Utah state Sen. Wayne Niederhauser, left, and Wisconsin state Sen. Chris Kapenga, R-Delafield, joined more than 80 state lawmakers from across the country in 2015 in Utah to plan for a convention to revise the U.S. Constitution. Kapenga is seeking a national constitutional convention to adopt a balanced budget amendment.

Rick Bowmer

It’s not surprising that Democrats — who tend to be more honest about their profligate spending than Republicans — oppose a constitutional convention aimed at passing an amendment to require a balanced federal budget.

It is surprising to see ostensibly nonpartisan “good government” and civil liberties groups opposing efforts to exercise a constitutional right.

Exercising a right is essentially what Wisconsin’s Republican state lawmakers are doing by pursuing measures calling for a constitutional convention under Article 5 of the U.S. Constitution. It allows for a convention if two-thirds of the states demand it.

State Sen. Chris Kapenga has been leading the charge for a convention, and among the groups that have come out against the idea are the state chapters of the American Civil Liberties Union, Common Cause and the League of Women Voters.

The ACLU of Wisconsin and Jay Heck, executive director of Common Cause in Wisconsin, note there are a lot of unanswered questions about what would be the first constitutional convention since the Constitution was drafted in 1787.

Could delegates consider amendments other than one for a balanced budget? Would a simple or super majority be required to recommend amendments? Who would set rules for how the convention operates? The list is long.

“Chris Kapenga is not James Madison,” Heck said. “The problem is we don’t know what would happen.”

Andrea Kaminski, executive director of the League of Women Voters of Wisconsin, also points to the painfully obvious: Republican lawmakers in Congress don’t need an amendment to pass a balanced budget. “They have the majorities needed to do it legislatively,” she said.

Passing a balanced budget amendment is akin to going on a diet by putting a lock on your refrigerator and giving the key to a neighbor: a really sad admission of a real lack of will power.

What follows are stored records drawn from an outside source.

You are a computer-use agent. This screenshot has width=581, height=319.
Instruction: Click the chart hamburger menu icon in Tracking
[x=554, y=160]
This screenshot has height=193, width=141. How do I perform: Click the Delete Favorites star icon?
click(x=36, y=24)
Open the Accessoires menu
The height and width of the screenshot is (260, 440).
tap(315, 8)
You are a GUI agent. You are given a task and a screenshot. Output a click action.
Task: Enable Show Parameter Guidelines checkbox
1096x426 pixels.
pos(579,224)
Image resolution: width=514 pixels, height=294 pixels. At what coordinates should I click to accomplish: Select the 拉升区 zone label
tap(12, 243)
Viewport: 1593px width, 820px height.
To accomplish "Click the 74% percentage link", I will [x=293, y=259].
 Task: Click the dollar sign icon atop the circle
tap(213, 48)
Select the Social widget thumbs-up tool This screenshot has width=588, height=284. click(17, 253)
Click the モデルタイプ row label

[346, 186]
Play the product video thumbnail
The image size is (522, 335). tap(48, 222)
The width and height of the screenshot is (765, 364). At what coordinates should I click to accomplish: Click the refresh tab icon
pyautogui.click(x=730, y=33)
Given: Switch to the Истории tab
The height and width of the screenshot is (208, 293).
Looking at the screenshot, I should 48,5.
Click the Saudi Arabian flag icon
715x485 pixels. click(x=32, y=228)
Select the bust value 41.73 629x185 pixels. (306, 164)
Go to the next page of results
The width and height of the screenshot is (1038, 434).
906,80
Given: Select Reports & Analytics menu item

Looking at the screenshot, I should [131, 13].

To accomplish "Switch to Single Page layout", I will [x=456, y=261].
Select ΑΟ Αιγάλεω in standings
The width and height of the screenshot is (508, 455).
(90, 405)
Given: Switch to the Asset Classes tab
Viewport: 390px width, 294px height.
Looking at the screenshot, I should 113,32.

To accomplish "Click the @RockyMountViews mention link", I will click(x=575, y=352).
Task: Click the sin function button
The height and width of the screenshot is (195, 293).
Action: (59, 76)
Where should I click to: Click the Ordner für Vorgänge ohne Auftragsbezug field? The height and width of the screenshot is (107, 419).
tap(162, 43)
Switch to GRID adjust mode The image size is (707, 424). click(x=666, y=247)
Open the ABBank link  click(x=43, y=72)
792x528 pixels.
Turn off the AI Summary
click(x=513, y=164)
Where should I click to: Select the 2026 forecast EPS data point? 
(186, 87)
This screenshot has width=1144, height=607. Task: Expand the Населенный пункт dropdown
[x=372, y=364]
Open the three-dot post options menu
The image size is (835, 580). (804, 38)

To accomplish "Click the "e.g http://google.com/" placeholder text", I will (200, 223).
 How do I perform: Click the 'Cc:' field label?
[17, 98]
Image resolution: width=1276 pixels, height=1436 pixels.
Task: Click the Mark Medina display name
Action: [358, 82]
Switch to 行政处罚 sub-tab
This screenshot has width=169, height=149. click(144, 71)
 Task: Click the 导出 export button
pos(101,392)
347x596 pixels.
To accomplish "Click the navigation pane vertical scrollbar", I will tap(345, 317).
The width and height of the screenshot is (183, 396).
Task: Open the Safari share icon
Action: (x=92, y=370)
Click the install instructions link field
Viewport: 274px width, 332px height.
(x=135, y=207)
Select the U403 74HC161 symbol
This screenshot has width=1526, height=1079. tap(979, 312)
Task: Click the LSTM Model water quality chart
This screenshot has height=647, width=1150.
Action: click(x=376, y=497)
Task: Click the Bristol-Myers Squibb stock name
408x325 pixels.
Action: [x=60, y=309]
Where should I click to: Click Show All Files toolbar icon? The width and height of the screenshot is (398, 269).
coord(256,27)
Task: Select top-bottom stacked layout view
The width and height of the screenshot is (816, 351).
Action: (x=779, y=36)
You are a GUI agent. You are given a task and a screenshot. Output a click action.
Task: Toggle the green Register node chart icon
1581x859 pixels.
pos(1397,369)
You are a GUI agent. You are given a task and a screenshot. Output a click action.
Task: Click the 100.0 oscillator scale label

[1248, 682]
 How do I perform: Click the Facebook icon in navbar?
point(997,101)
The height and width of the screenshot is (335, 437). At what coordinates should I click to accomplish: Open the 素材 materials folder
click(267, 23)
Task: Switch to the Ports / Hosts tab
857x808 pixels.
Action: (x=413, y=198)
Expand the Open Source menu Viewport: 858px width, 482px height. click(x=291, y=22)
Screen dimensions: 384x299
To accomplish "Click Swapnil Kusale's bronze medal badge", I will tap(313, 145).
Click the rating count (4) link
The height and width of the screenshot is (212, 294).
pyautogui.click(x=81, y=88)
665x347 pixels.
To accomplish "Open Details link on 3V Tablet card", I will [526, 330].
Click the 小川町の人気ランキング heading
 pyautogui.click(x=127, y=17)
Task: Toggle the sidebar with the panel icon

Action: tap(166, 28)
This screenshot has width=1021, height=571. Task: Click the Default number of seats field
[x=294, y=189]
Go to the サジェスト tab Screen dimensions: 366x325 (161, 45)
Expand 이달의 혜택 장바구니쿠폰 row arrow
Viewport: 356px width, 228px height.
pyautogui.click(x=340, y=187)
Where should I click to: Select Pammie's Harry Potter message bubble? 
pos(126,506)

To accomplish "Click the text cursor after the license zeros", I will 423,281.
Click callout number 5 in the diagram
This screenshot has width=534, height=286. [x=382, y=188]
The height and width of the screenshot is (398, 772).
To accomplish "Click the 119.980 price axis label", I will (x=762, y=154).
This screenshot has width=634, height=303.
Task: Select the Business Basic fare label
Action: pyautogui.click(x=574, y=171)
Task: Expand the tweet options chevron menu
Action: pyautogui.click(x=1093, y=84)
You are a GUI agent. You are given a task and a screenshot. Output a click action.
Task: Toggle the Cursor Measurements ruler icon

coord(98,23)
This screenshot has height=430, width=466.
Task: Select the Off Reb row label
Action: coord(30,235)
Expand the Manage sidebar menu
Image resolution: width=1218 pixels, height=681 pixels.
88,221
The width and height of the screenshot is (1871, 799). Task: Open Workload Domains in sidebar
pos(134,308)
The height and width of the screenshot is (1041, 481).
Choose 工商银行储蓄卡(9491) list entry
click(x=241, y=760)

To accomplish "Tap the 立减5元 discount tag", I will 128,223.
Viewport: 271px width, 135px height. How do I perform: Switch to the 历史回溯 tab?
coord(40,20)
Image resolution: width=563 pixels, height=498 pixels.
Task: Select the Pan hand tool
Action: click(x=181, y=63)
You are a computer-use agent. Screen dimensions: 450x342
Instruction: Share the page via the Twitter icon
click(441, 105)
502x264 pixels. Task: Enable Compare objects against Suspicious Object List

Heck called a convention an “end run,” and said if a balanced budget amendment is needed, it should be added to the Constitution like all the other 27 amendments were: passed by two-thirds of both houses of Congress and ratified by three-fourths of the states.

That’s the other way Article 5 allows for adding amendments, but it’s not like the convention route is a cakewalk. It requires getting two-thirds of states to first call for a convention and then three-fourths, or 38, states to ratify any amendments it proposes.

In fact, it sounds like exactly the kind of constitutional check on, and separation of, powers that short-circuits a lot of awful ideas. Can you imagine what Donald Trump would be able to do if he were unconstrained by, for example, an independent judiciary and a free press?

Kaminski said: “Lawmakers have a constitutional right to call for a convention, but we don’t want them to do so because it would put all of our citizen rights protected in the Constitution at risk.”

But by opposing the call for convention, good government groups that make a point of defending the Constitution appear to picking and choosing parts of the Constitution worth defending and doubting a system of government that’s served us pretty well.